Text =
# Analysing The Rock ‘n’ Roll Madrid Marathon

April 18, 2015
By

[This article was first published on Ripples, and kindly contributed to R-bloggers]. (You can report issue about the content on this page here)
Want to share your content on R-bloggers? click here if you have a blog, or here if you don't.

Nobody’s going to win all the time. On the highway of life you can’t always be in the fast lane (Haruki Murakami, What I Talk About When I Talk About Running)

I started running two years ago and one if my dreams is to run a marathon someday. One month ago I run my first half marathon so this day is become closer butI am in no hurry to do it. Meanwhile, I prefer analysing the results of the last edition of the Rock ‘n’ Roll Madrid marathon which, by the way, will be hold again next weekend. This is the first time I do webscraping to download data from a website and it has been quite easy thanks to `rvest` package.

Records shown =

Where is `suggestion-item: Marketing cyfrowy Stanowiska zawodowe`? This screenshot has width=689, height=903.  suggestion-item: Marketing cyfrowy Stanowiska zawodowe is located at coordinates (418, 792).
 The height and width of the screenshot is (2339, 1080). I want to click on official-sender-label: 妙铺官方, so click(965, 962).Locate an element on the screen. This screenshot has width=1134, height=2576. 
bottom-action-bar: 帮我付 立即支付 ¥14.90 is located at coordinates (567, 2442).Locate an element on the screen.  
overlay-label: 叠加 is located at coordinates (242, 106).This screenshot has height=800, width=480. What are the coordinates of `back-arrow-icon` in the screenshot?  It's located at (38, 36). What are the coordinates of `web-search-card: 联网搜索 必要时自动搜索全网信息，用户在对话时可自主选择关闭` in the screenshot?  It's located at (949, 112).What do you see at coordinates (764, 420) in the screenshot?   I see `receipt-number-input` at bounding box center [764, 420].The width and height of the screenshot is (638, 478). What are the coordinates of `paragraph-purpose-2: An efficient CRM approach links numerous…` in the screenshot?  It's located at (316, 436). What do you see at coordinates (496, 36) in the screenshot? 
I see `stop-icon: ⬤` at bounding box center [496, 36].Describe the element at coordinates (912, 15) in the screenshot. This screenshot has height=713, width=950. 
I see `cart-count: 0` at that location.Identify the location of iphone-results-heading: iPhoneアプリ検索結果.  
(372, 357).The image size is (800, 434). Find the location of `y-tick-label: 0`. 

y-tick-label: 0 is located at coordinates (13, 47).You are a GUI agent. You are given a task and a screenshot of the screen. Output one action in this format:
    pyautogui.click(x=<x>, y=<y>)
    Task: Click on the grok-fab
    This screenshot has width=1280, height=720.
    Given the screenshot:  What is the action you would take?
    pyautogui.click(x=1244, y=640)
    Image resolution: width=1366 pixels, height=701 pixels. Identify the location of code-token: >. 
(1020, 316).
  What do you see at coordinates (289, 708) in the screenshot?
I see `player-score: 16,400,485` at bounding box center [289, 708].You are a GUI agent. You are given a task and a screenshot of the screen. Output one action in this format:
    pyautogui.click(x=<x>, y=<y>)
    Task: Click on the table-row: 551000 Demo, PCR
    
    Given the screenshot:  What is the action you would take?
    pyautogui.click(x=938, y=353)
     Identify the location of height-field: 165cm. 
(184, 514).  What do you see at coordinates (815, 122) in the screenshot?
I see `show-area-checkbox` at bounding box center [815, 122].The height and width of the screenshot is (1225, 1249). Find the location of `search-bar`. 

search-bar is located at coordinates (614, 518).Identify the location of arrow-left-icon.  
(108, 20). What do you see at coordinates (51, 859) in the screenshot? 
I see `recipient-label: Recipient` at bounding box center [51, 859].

Task requirements =
a) List the time expressions in the marathon post that say how long ago something happened or how soon something will happen.
b) Based on the marathon post, say whether each statement agrees with it: (i) The author has already run a full marathon. (ii) The article first appeared on Ripples. (iii) The author had done webscraping before this analysis.

Numbered answers =
a)
two years ago
One month ago
next weekend

b)
(i) No: "is to run a marathon someday"
(ii) Yes: "This article was first published on Ripples"
(iii) No: "This is the first time I do webscraping"